Records for locating displayed items
============

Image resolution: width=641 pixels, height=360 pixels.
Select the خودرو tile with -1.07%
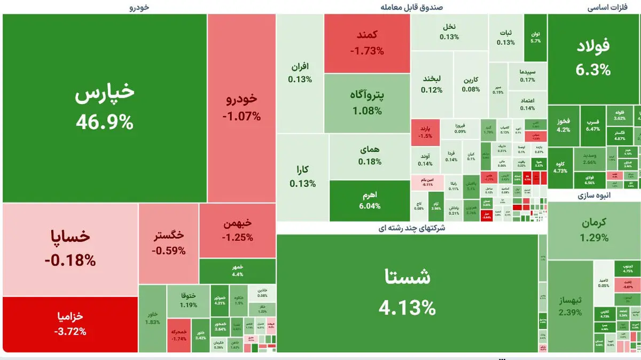[241, 107]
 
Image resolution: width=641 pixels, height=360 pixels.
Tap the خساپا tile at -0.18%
[71, 249]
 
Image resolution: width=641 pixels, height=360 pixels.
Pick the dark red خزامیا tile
[70, 324]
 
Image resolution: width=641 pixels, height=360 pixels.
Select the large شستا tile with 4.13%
[407, 293]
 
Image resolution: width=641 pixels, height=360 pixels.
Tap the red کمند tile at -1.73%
[366, 43]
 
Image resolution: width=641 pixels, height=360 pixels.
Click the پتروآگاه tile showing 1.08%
[366, 103]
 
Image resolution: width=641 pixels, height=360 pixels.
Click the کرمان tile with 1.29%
[594, 230]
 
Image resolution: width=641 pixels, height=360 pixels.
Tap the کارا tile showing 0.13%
[302, 176]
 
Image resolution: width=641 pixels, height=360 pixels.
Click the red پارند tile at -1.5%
[425, 132]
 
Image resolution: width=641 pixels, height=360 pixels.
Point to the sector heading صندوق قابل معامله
[411, 7]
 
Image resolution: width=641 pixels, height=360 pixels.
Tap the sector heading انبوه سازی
[593, 195]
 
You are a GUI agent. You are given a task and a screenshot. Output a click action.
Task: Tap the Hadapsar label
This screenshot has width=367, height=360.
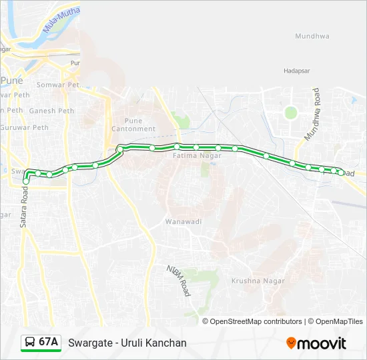pyautogui.click(x=297, y=70)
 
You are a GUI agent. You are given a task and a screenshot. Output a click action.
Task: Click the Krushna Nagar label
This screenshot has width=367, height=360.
pyautogui.click(x=258, y=281)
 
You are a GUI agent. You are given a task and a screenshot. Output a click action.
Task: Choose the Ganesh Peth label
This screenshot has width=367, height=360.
pyautogui.click(x=51, y=111)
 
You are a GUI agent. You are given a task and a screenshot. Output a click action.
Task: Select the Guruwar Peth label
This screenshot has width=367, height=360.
pyautogui.click(x=25, y=127)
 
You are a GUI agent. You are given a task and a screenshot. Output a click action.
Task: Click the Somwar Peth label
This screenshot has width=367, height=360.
pyautogui.click(x=58, y=85)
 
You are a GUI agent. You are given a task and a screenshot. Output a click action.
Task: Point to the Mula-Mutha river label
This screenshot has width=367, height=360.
pyautogui.click(x=61, y=21)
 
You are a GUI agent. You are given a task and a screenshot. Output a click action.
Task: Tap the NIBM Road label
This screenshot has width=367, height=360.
pyautogui.click(x=179, y=280)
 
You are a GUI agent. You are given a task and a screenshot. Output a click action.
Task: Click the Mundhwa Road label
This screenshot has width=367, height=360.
pyautogui.click(x=312, y=114)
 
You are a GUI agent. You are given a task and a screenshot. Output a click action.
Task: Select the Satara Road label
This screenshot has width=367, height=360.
pyautogui.click(x=23, y=207)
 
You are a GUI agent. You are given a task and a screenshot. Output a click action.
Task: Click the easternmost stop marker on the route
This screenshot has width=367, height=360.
pyautogui.click(x=341, y=173)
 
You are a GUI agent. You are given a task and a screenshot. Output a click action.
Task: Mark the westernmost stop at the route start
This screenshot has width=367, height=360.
pyautogui.click(x=25, y=181)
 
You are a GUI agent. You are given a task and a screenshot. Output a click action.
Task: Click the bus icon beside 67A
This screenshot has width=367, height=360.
pyautogui.click(x=30, y=343)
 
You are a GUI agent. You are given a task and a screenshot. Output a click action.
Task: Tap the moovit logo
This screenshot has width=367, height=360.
pyautogui.click(x=316, y=343)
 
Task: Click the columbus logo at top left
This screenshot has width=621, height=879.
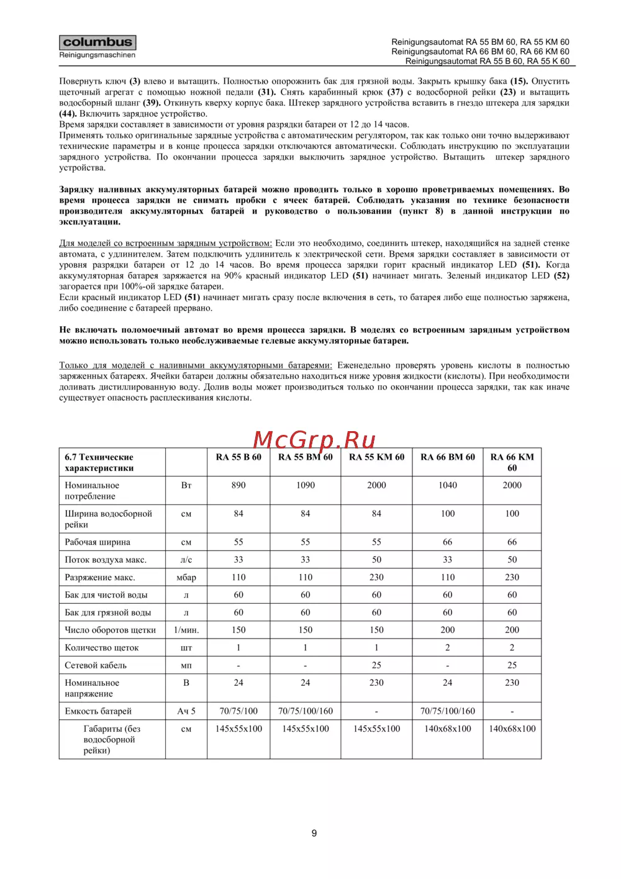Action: (x=97, y=43)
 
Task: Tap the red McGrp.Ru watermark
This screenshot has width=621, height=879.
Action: (x=314, y=440)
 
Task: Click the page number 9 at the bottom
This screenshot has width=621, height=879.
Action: (x=314, y=833)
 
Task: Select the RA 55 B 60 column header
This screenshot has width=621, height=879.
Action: (x=238, y=457)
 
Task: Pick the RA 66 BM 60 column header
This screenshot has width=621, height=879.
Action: (x=448, y=457)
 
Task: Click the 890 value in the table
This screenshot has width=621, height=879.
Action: (x=238, y=485)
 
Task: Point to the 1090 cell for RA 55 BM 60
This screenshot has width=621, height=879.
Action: (x=306, y=485)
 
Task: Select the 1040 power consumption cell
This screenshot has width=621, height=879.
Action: (x=448, y=485)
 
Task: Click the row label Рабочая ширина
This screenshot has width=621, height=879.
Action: (x=97, y=542)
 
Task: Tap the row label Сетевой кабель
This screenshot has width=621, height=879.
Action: (x=96, y=665)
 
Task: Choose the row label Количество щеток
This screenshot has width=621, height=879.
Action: (x=102, y=648)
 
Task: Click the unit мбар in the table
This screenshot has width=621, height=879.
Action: (x=186, y=578)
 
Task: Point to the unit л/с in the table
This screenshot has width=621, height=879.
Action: (x=186, y=560)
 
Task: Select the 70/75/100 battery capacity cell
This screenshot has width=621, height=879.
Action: (x=238, y=711)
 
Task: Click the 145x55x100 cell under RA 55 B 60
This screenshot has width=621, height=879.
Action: (x=238, y=729)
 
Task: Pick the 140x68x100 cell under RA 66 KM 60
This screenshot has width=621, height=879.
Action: (x=512, y=729)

============

Copy the lines of the records above verbatim, beginning at the line that contains "Task: Click the columbus logo at top left" and stopping after the line that contains "Action: (x=97, y=542)". Leave the pictures out of your copy.

Task: Click the columbus logo at top left
This screenshot has width=621, height=879.
Action: (x=97, y=43)
 
Task: Tap the red McGrp.Ru watermark
This screenshot has width=621, height=879.
Action: (x=314, y=440)
 
Task: Click the page number 9 at the bottom
This screenshot has width=621, height=879.
Action: (x=314, y=833)
 
Task: Select the RA 55 B 60 column header
This screenshot has width=621, height=879.
Action: (x=238, y=457)
 
Task: Pick the RA 66 BM 60 column header
This screenshot has width=621, height=879.
Action: (x=448, y=457)
 
Task: Click the 890 value in the table
This screenshot has width=621, height=879.
Action: (x=238, y=485)
 
Task: Point to the 1090 cell for RA 55 BM 60
This screenshot has width=621, height=879.
Action: (x=306, y=485)
 
Task: Select the 1040 power consumption cell
This screenshot has width=621, height=879.
Action: (x=448, y=485)
 
Task: Click the row label Рабочая ширина
This screenshot has width=621, height=879.
Action: (x=97, y=542)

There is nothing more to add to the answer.